0Tolerance, as a PCI Qualified Security Assessor (QSA), also offers PCI Approved Scanning Vendor (ASV) services. We provide access to a secure web portal for your ASV External Vulnerability Scanning needs. The portal will allow you to see your scope, any scheduled quarterly or monthly scans, the results of those scans, the ability to kick off rescans, request exceptions, and download all necessary reporting. The reporting available includes the Attestation of Scan Compliance (AoSC), Executive Summary, Detailed Findings, and Remediation Tracker.
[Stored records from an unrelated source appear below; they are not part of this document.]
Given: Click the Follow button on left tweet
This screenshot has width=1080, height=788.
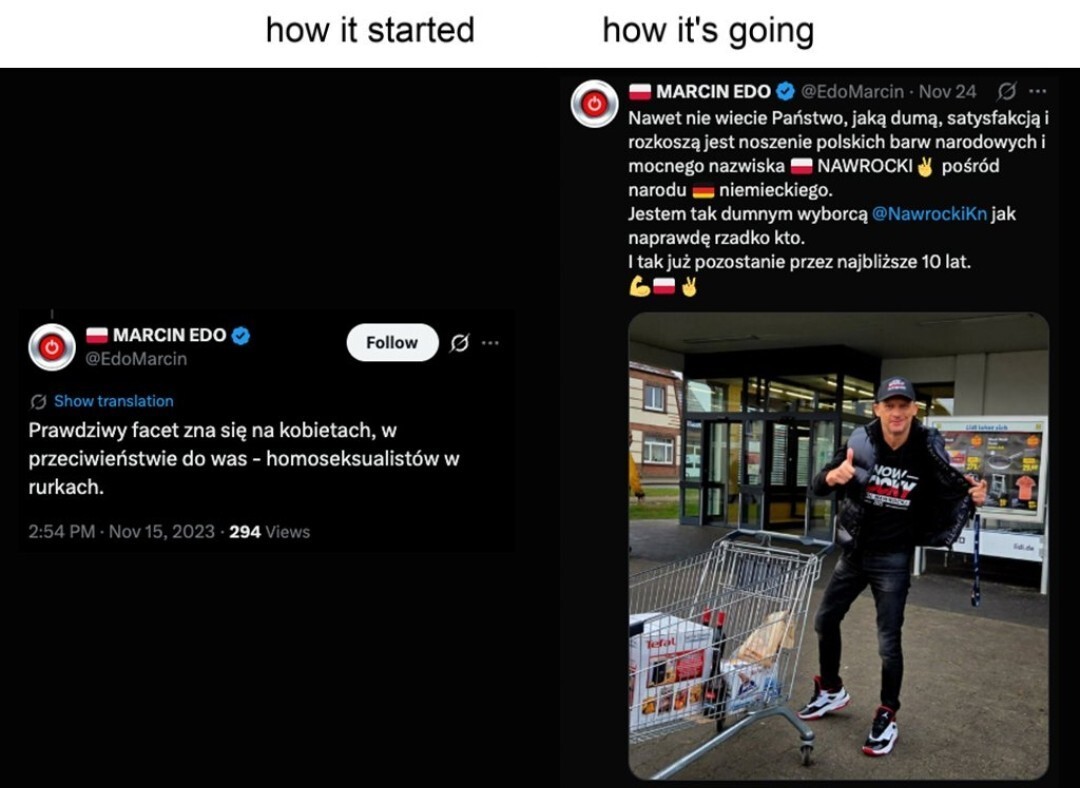Looking at the screenshot, I should tap(392, 342).
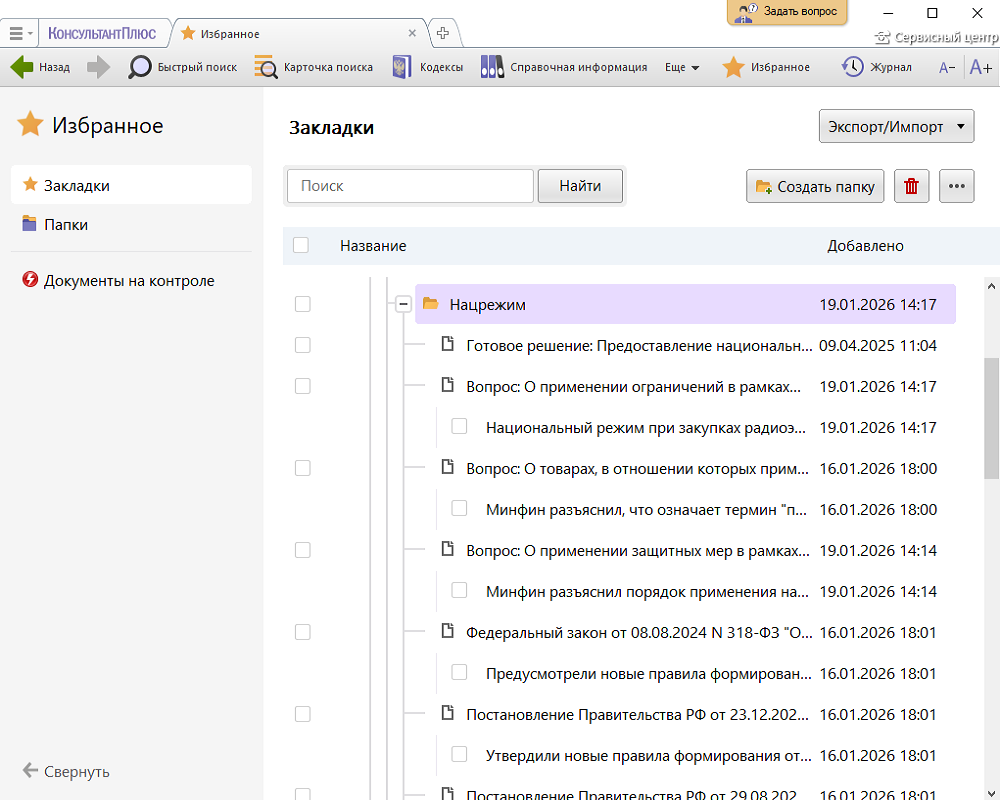Open Документы на контроле section

tap(128, 281)
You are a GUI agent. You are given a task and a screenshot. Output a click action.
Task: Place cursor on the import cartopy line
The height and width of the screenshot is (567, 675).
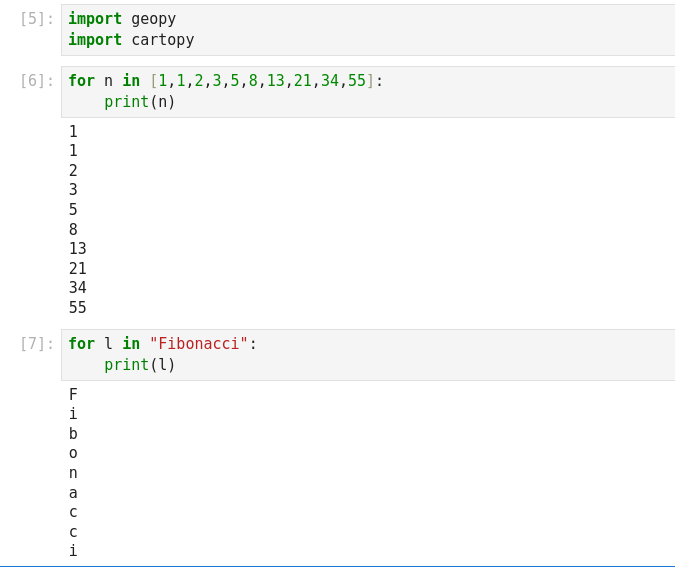click(x=131, y=40)
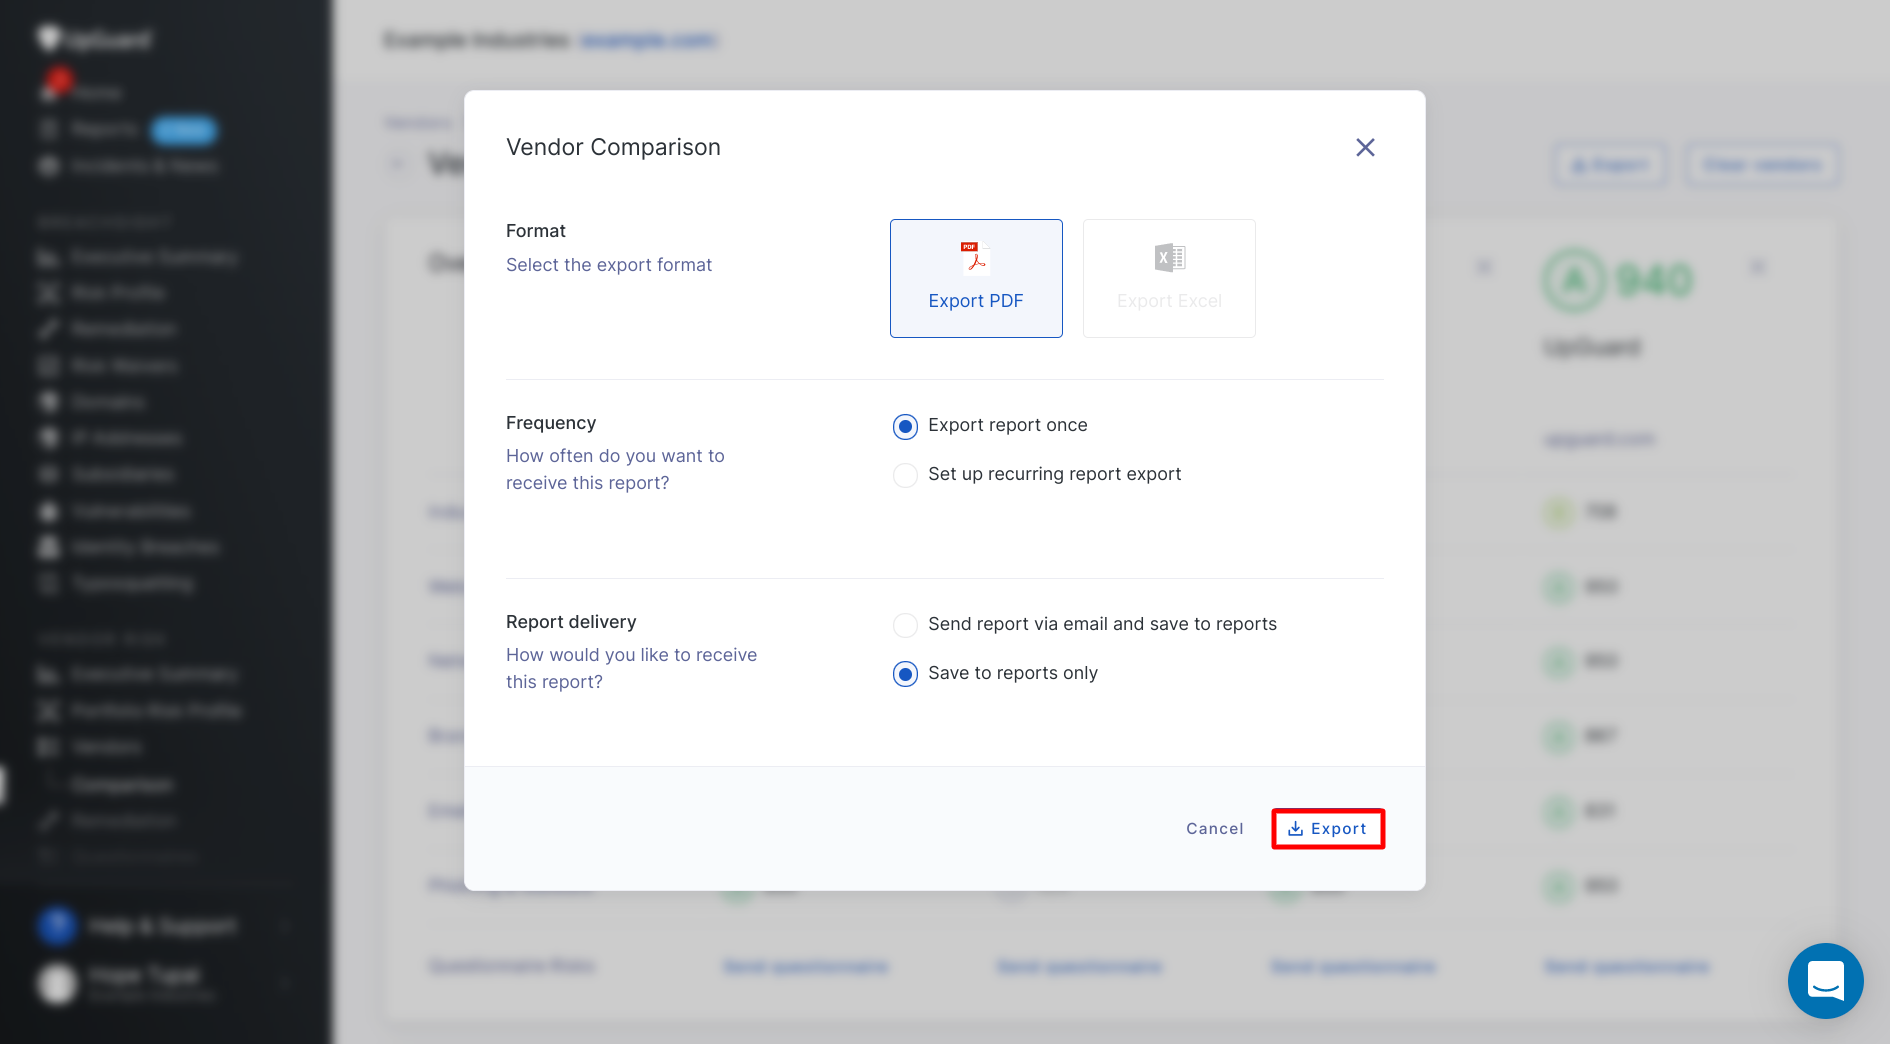Choose the Export PDF format tile
This screenshot has height=1044, width=1890.
pyautogui.click(x=976, y=279)
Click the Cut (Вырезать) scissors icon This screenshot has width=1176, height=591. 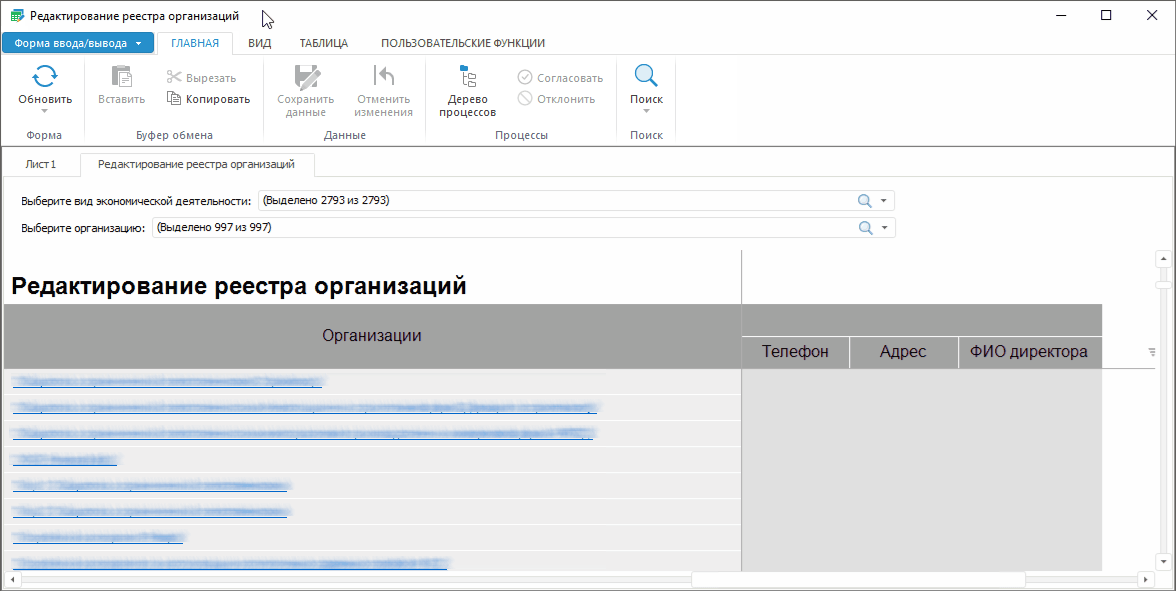174,78
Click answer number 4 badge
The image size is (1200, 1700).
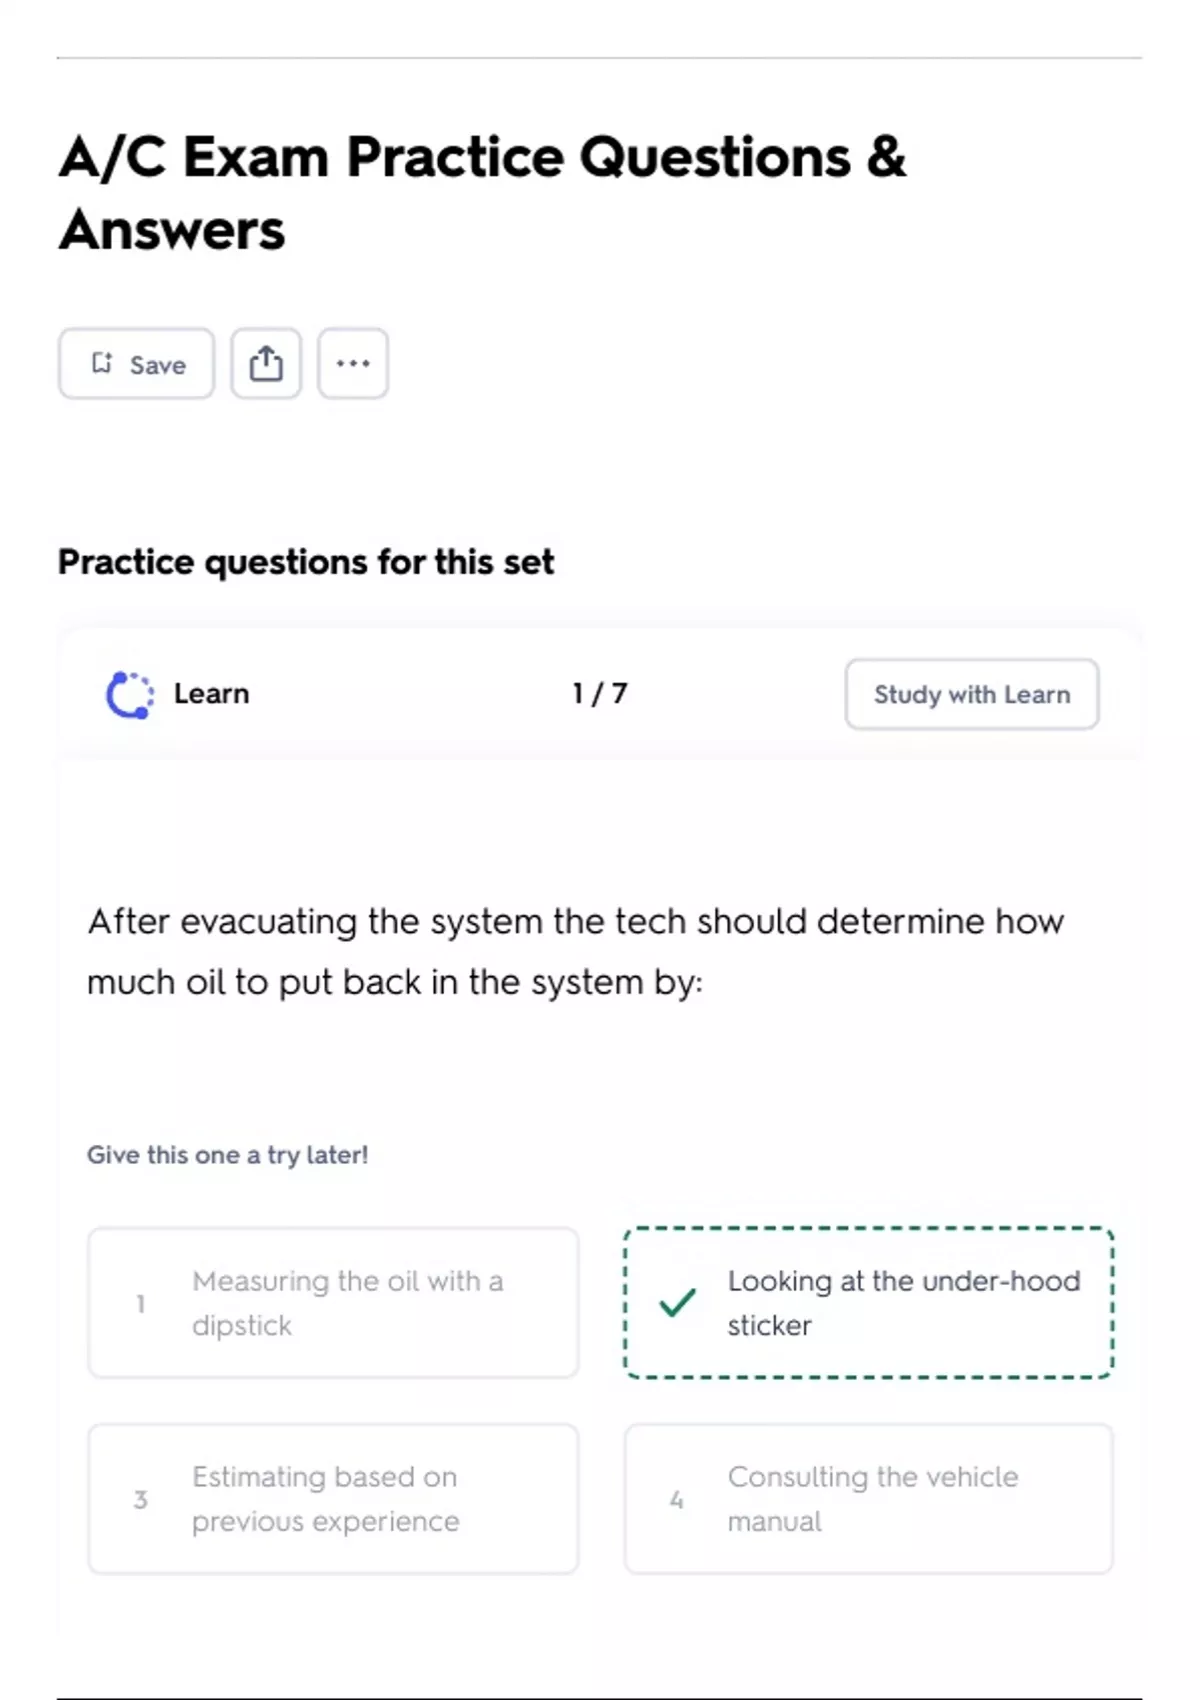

You can invite additional users to your account, so they can specifically work on remediation efforts and access the remediation tracker.

SAQ Access

If your organization completes an annual Self-Assessment Questionnaire, the SAQ Wizard will help you determine the proper SAQ type to complete based on how payment cards are handled. Just answer quick qualification questions first. This is included with the external scanning.

Internal Vulnerability Scanning

We also include two options. The first is PCI Internal Vulnerability Scanning. We provide a virtual machine to be connected to your internal environment for internal scanning purposes. The internal scan results are available in the same portal, so you do not need to manage multiple panes of glass and system processes for external and internal scanning. Our experienced team will assist in the VM setup; you’re not alone with this.

Dark Web Domain Monitoring

Additionally, we offer dark web domain monitoring. With this monitoring, we crawl the dark web daily or weekly, looking for threat intelligence related to your domain. For example, we’d be looking for intelligence related to yourdomain.com users, forum messages, or other activity. We’ll provide a summary of the findings and details, such as the originating site record (.onion detail).